What is a normal TSH level? According to the American Thyroid Association (ATA) and American Association of Clinical Endocrinologists (AACE) in women of childbearing age planning to get pregnant (and in the first trimester of pregnancy) the TSH level should be maintained below 2.5 mIU/mL. The “normal” level may also be different in other clinical situations as shown in the table below.
What is the treatment of hypothyroidism? The treatment is with thyroid hormone pills (L-thyroxine, Synthroid, levothyroxine). The daily dose of L-thyroxine is dependent on age, sex and body size. The usual dose in is 1.6 mg/kg of L-thyroxine daily. Patients with central hypothyroidism (thyroid gland is removed (total thyroidectomy) and/or after radioiodine therapy) will require higher doses of L-thyroxine.
What about subclinical hypothyroidism? These patients do not require full replacement doses. Doses of 25 – 75 mg are usually sufficient. Generally, the dose varies based on the TSH level. L-thyroxine 25 mg is used when the TSH level is between 4 – 8 mIU/mL; 50 mg for TSH 8 – 12 mIU/mL and 75mg for TSH > 12 mIU/mL. After the first two months; only minimal further adjustments are required to normalize TSH levels.
L-thyroxine is best absorbed on an empty stomach and should be taken 30 to 60 minutes prior to eating breakfast or at bedtime 4 hours after the last meal. L-thyroxine can be stored at room temperature (68 – 77 degrees F or 15 – 30 degrees C).

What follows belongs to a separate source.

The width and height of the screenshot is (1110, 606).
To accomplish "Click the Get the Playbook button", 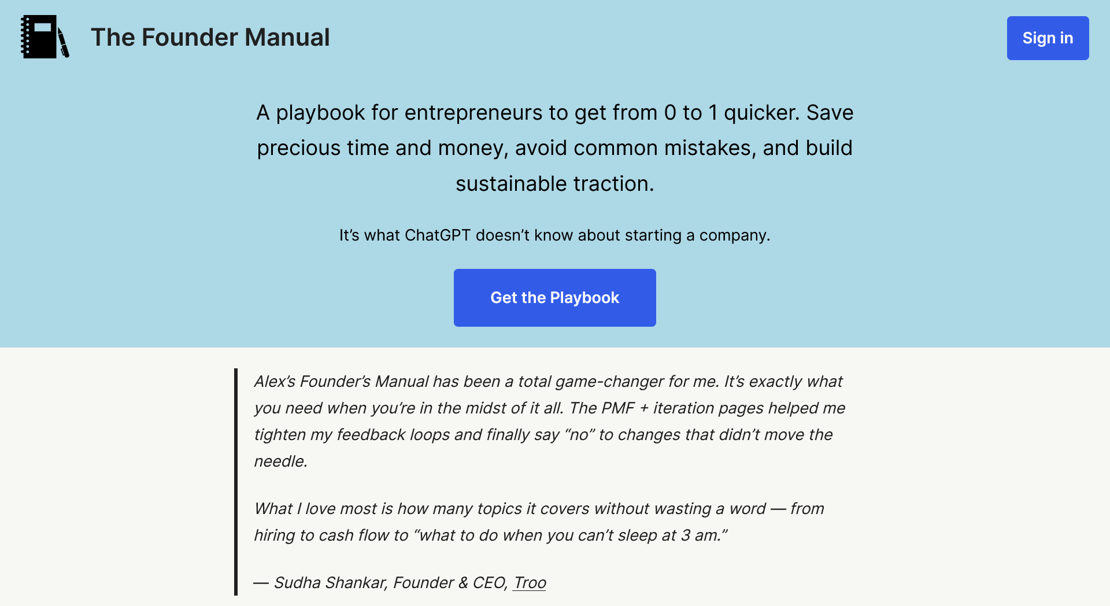I will 554,298.
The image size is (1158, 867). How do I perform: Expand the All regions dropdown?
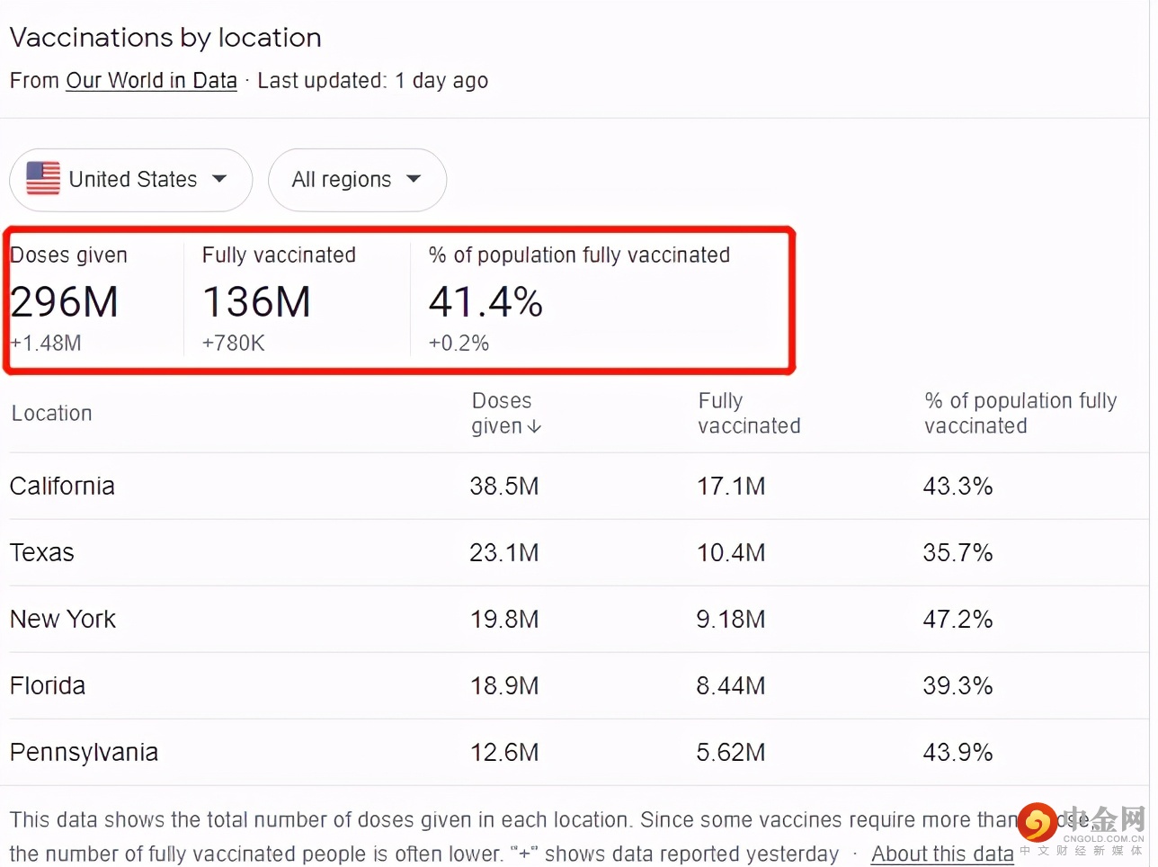tap(357, 180)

Dose adjustments are to be made 4 – 8 weeks after the starting dose. The dose can be increased by 12.5 to 25 mg/d initially, but even smaller changes may be necessary to achieve goal TSH levels. In pregnancy thyroid hormone requirements are increased, then revert back to baseline after delivery.
In patients with central hypothyroidism; free T4 levels (and not TSH levels) should guide therapy.
Once an adequate replacement dosage has been determined, repeat TSH testing at 6-month and then 12-month intervals are generally considered appropriate.
In early pregnancy, there is a rise in serum total T4 levels. There are studies suggesting that this rise in serum T4 levels is essential for the proper intellectual development of the baby. Desiccated thyroid and L-thyroxine combinations (e.g. Armor thyroid) cause lowering of serum T4 levels and should NOT be used during pregnancy. In fact pregnant patients (or those trying to conceive) on Armor thyroid should be switched to L-thyroxine.